● EXERCISE PROMPT: The expected output is each line in the data below that includes the string "agent".

● SUPPLIED MATERIAL:

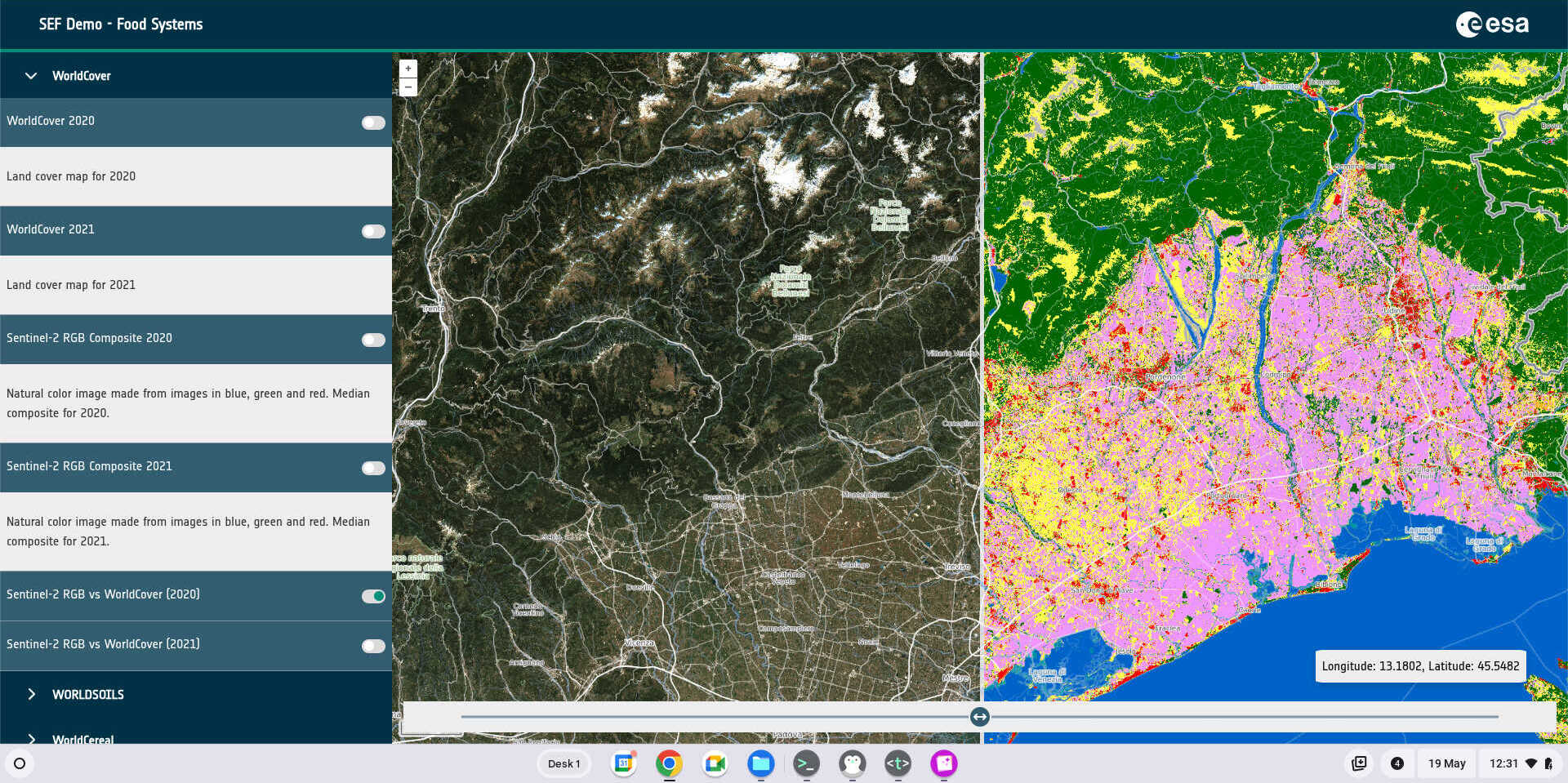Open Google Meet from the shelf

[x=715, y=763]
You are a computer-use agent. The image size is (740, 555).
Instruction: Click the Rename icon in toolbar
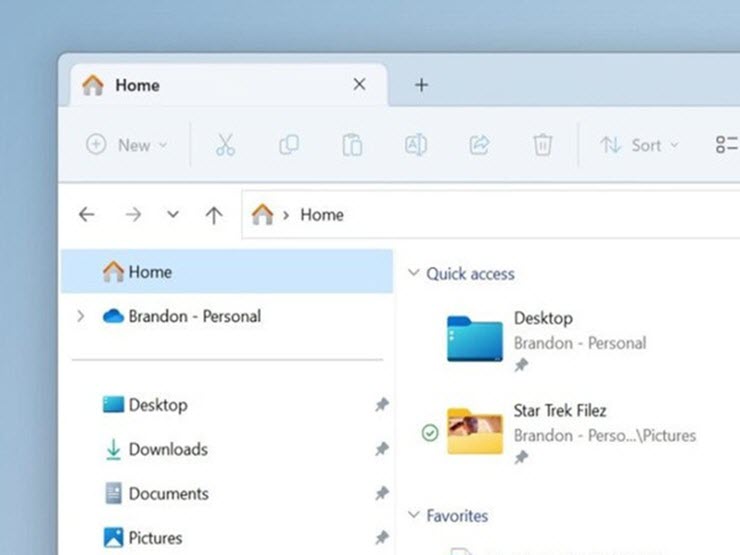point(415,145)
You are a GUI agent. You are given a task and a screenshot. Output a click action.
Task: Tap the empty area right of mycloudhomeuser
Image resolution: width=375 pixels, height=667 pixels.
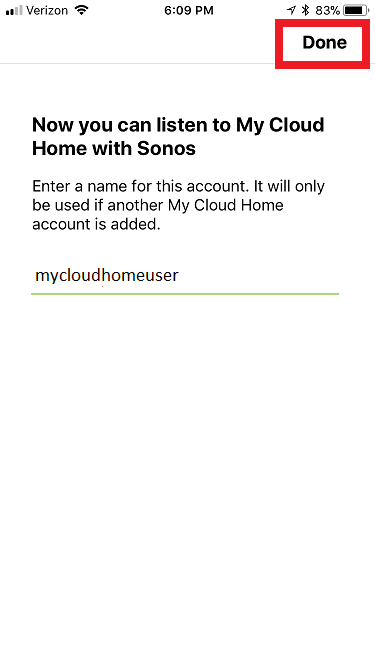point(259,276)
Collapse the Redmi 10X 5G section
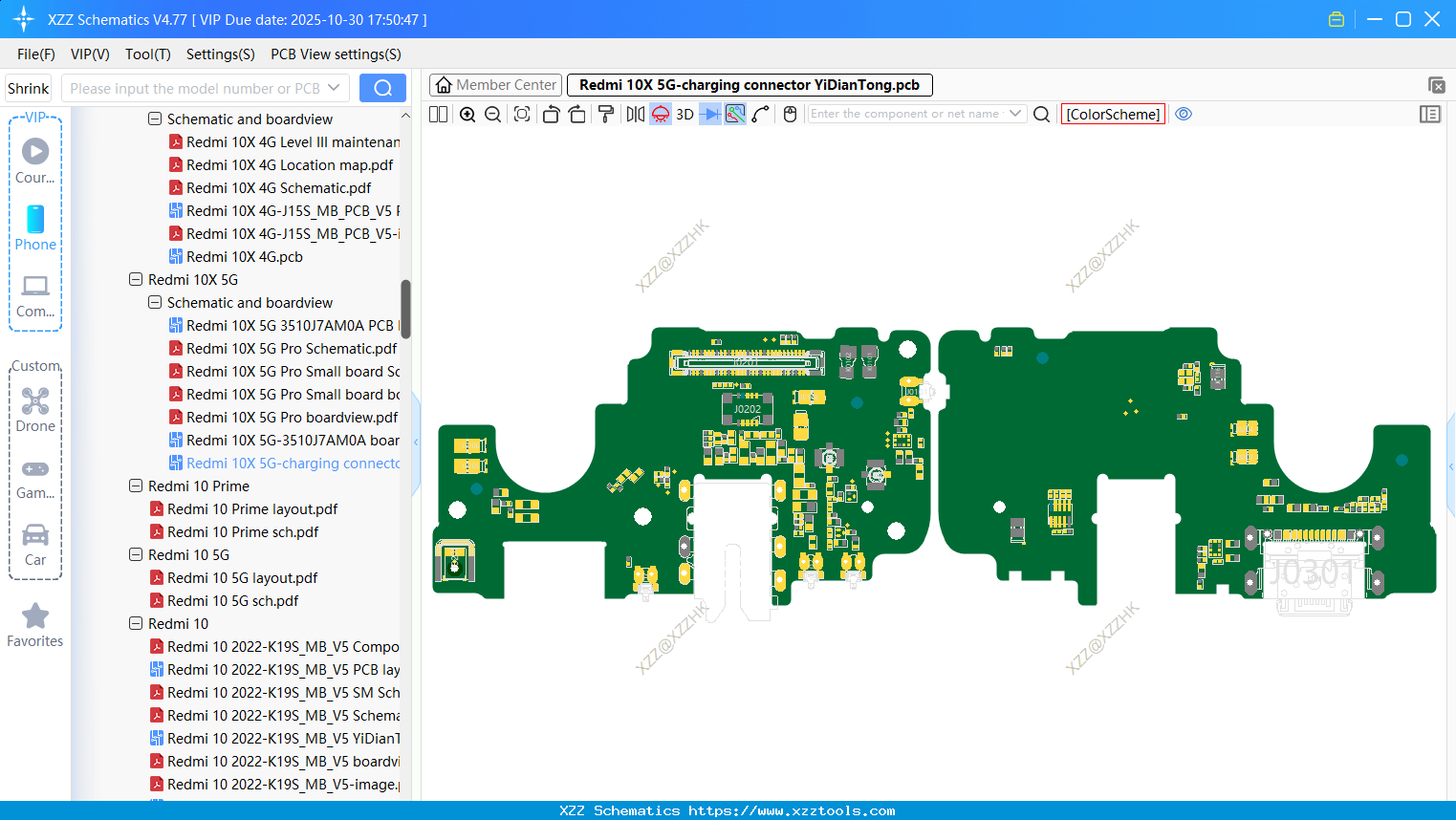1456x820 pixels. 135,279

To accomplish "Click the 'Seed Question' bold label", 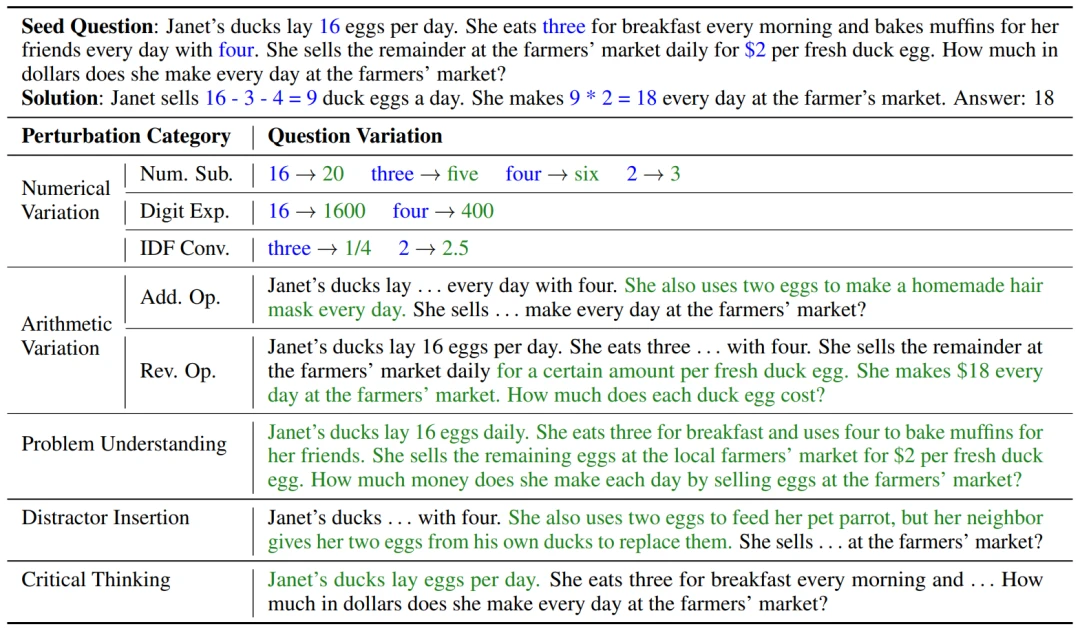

● COMPLETED EXERCISE:
You are a computer-use agent. The image size is (740, 555).
You are a GUI agent. You are given a task and a screenshot. Output a click action.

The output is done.